Foreign governments are belatedly scrambling to avert a bloodbath. On May 15th America imposed sanctions on two RSF commanders, including one believed to be leading the siege of el-Fasher. It has privately threatened to do the same to Mr Dagalo. Thanks to his control of Sudan’s gold mines, he has to consider the interests of a sprawling multinational business empire. Combined with a rare statement by the UAE urging a ceasefire over el-Fasher, this may have prompted him to delay a full-scale assault on the city. On May 24th the RSF announced it would allow “safe passages” for civilians wishing to leave.

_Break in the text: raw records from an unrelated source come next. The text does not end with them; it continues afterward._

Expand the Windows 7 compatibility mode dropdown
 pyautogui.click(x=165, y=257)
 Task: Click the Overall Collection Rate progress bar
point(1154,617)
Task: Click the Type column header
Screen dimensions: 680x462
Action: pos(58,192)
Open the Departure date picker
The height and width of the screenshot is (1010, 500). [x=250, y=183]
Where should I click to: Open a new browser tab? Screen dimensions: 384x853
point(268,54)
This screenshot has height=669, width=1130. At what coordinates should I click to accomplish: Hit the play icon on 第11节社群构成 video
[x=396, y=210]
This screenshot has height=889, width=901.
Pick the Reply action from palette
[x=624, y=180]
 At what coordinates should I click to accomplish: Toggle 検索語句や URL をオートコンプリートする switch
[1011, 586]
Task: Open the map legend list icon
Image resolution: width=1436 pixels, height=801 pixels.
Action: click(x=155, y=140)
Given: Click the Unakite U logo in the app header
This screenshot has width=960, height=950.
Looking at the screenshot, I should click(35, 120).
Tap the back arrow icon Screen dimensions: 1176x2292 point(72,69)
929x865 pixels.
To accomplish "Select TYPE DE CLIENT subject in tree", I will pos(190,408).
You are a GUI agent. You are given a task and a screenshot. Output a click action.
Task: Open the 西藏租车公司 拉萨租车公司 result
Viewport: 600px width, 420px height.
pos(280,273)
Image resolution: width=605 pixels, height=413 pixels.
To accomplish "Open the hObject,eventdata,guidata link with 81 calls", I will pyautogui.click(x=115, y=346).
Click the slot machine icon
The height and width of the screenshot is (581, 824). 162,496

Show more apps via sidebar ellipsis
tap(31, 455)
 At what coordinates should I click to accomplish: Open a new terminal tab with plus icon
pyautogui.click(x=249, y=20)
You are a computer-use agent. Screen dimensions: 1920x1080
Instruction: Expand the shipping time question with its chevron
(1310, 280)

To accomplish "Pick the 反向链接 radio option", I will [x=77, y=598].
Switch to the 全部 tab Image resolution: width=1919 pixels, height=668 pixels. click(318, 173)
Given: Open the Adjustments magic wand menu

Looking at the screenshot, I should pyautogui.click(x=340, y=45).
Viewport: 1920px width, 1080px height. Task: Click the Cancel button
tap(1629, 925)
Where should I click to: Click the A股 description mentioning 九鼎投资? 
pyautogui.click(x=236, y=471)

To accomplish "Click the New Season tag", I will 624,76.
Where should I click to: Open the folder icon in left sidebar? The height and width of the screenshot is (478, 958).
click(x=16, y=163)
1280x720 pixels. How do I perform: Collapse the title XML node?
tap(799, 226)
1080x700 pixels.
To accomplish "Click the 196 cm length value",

That may be too late. Mr Dagalo, who sees himself as Sudan’s soon-to-be-recognised president, may wish to avoid more damage to his international reputation. But his troops are unlikely to be bothered by that. Nathaniel Raymond, a conflict monitor at Yale University, notes that the RSF and its allies have already attacked “at least 30 primarily Zaghawa communities in six weeks around el-Fasher”, razing homes and expelling residents en masse. If they take the city, they would control about a third of Sudan. “We see them burning houses in el-Fasher already.”